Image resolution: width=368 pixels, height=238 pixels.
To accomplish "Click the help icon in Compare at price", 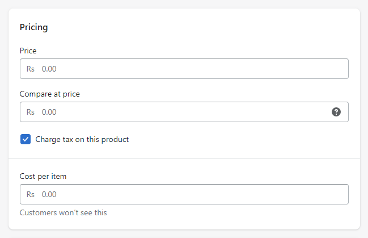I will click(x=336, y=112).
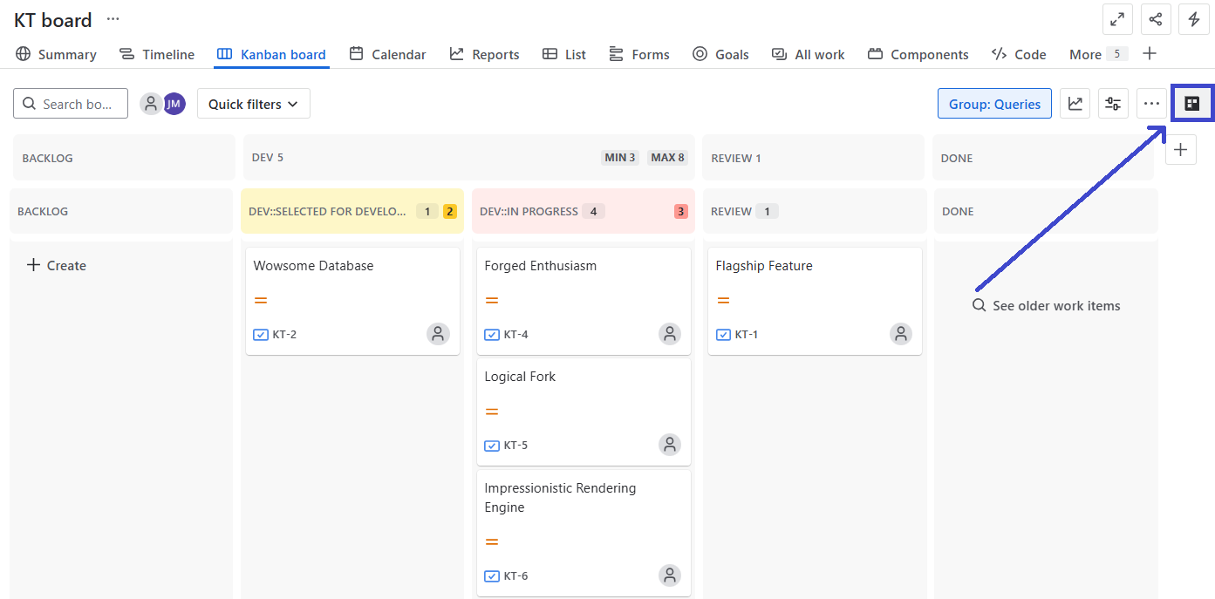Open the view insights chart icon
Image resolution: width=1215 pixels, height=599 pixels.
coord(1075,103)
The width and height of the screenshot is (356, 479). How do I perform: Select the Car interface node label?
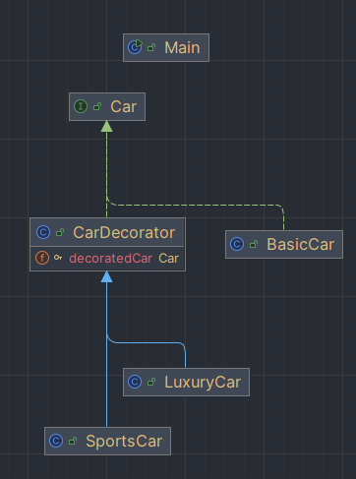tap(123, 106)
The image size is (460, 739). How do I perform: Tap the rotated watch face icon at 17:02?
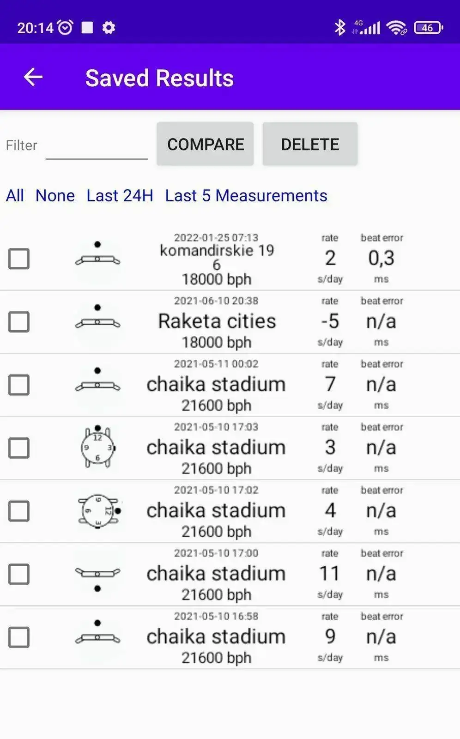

• • • • • • •

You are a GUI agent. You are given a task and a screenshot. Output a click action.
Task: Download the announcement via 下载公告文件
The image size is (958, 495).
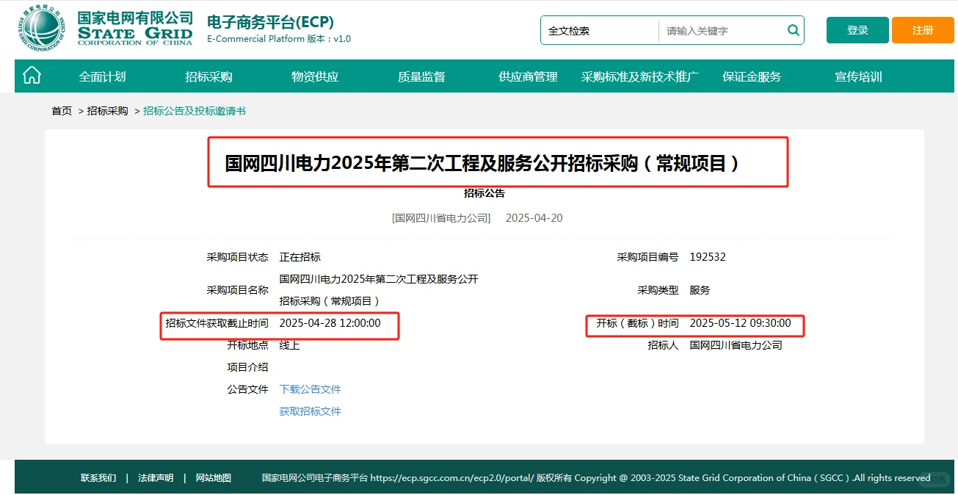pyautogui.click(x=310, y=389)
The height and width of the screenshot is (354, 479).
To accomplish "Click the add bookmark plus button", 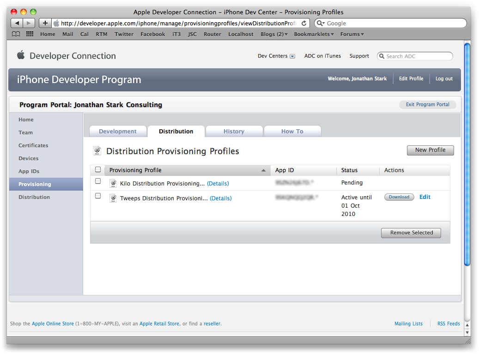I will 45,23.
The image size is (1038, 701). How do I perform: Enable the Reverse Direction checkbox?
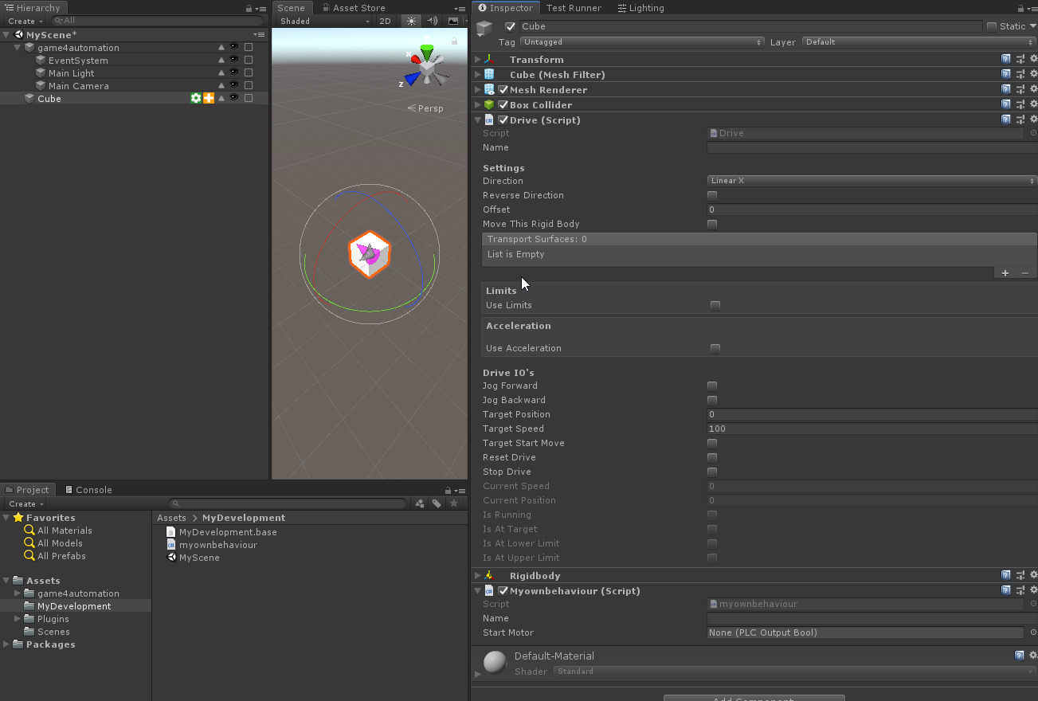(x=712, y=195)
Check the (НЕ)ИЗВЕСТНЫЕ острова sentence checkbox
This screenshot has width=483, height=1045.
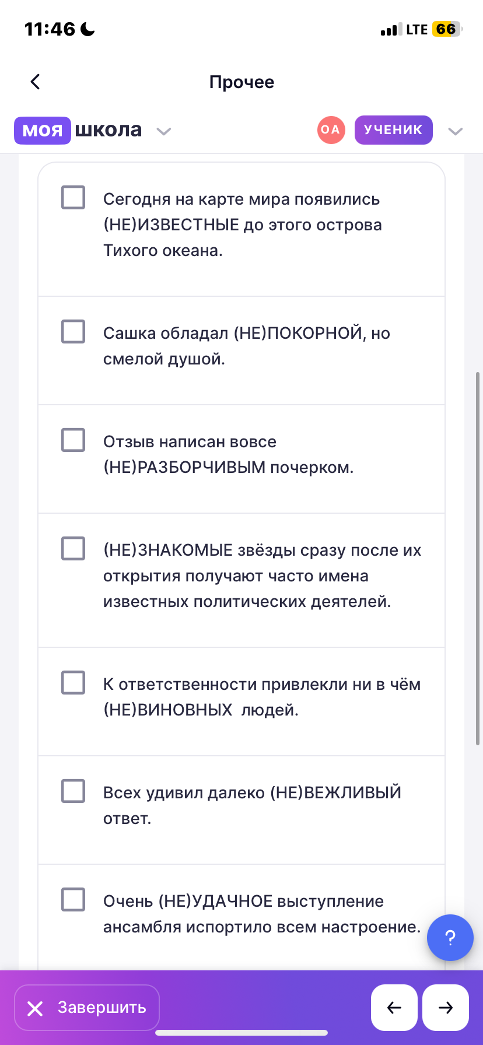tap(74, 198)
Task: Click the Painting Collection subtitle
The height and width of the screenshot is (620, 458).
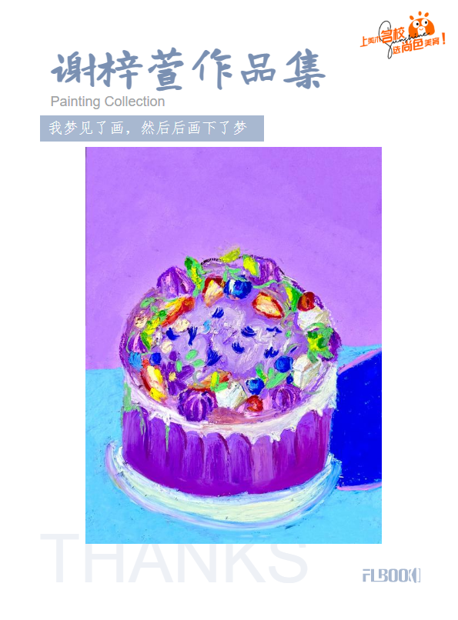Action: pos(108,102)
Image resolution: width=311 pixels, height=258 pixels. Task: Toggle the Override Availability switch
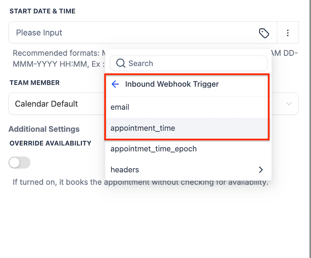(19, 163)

• • • • • • •

§ TASK DESCRIPTION
Exact copy, no pictures. Write out the lines in the entries above, starting with the line with "The width and" and going on through the line with "The image size is (460, 739).", keeping both.

§ EXERCISE OUTPUT
The width and height of the screenshot is (356, 479). How do I perform: Select the Car interface node label?
tap(123, 106)
The image size is (460, 739). How do I perform: Tap the rotated watch face icon at 17:02?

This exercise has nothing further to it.